The global economy is in a new expansion cycle and output will return to pre-coronavirus crisis levels by the fourth quarter, according to Morgan Stanley economists.
“We have greater confidence in our call for a V-shaped recovery, given recent upside surprises in growth data and policy action,” economists led by Chetan Ahya wrote in a mid-year outlook research note on June 14.
Predicting a “sharp but short” recession, the economists said they expect global GDP growth will trough at -8.6% year on year in the second quarter and recover to 3.0% by the first quarter of 2021.
Morgan Stanley noted three reasons for why the recession will be short:
- This is not an endogenous shock triggered by huge imbalances
- Deleveraging pressures will be more moderate
- Policy support has been decisive, sizable and will be effective in boosting the recovery
Official support isn’t likely to ease anytime soon, with both central banks and finance ministries pumping money into their respective economies, according to the note.
Risks to their outlook include developments with the coronavirus and the vaccine.
“In our base case, we assume that a second wave of infections will occur by autumn, but that it will be manageable and result in selective lockdowns,” the economists wrote, citing a scenario where a vaccine is broadly available by summer of 2021.
“In contrast, we assume in our bear case that we re-enter into the strict lockdown measures implemented earlier this year, resulting in a double-dip,” they wrote.
Morgan Stanley’s views contrast with more cautious outlooks by others including the International Monetary Fund, which last week warned that the global economy is recovering more slowly than expected and there remains “profound uncertainty” around the outlook.
The recent jump in Beijing’s coronavirus cases has raised fears of a resurgence of the pandemic in China, which may slow recovery in the world’s second-largest economy.

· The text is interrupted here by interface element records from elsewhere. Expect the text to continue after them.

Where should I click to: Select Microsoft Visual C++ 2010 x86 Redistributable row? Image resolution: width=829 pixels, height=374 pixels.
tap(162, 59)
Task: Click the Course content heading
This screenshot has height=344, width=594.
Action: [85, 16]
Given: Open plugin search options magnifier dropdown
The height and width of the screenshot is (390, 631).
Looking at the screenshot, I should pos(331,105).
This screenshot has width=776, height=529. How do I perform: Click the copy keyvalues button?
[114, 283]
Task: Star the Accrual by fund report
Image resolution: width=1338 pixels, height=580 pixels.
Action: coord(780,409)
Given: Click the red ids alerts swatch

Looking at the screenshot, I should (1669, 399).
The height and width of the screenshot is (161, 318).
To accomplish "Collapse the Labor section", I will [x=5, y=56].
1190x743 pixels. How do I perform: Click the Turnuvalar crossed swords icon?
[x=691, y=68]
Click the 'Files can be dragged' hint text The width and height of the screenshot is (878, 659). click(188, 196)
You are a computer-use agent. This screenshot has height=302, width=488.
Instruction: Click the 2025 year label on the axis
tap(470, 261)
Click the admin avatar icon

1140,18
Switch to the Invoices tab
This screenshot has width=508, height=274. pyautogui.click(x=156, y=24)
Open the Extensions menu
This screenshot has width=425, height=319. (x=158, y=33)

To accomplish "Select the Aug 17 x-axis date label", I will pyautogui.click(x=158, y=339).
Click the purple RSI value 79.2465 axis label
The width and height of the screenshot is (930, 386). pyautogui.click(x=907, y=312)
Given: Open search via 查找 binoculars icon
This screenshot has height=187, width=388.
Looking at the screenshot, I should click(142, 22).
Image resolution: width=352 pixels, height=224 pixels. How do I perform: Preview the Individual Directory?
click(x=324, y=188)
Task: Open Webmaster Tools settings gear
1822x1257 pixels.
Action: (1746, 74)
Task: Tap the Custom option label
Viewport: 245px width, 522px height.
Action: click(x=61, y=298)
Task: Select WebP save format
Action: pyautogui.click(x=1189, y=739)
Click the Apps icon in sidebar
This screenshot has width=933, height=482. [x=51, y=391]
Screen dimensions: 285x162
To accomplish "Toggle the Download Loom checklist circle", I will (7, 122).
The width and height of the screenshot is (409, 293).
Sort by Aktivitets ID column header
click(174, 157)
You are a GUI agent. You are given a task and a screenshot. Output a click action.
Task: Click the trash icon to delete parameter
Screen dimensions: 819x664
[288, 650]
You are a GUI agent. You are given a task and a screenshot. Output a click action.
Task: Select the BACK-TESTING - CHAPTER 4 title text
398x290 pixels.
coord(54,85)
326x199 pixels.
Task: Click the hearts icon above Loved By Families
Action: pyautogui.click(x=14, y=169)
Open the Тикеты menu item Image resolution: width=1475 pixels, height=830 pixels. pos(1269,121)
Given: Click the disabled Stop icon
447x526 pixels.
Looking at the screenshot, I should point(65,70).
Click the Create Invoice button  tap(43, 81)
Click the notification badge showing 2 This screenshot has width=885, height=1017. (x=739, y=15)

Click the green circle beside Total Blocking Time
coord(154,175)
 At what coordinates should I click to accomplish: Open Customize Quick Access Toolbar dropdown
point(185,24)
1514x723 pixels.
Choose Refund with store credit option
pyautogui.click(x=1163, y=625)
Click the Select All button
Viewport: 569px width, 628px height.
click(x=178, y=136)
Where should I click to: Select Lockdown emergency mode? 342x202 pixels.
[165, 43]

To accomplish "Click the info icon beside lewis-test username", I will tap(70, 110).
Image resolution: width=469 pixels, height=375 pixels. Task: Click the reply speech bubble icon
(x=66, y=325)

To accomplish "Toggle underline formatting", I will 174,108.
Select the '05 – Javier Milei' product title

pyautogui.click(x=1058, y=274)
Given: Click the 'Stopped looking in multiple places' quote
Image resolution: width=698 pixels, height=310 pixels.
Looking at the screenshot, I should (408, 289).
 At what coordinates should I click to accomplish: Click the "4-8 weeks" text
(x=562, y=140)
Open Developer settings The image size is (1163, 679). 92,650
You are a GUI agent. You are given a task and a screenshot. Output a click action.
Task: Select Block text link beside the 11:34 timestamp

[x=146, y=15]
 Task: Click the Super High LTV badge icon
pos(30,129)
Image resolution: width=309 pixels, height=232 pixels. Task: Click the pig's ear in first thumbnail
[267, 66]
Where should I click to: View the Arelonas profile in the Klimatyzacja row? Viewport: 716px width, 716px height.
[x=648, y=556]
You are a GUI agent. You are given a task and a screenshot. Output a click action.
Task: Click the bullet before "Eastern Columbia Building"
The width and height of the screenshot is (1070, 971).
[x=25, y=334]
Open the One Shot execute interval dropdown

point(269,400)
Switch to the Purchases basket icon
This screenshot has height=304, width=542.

China’s vice premier said risks are high for the outbreak in Beijing to spread, according to a Xinhua report.
Economists at JPMorgan Chase & Co. led by Bruce Kasman highlighted a risk that surging debt and deficits may force governments to wind back their massive fiscal stimulus.
“This turn in fiscal policy, together with the limited steps expected from central banks, is an important factor underlying our forecast for an incomplete recovery through 2021,” JPMorgan economists said in a note.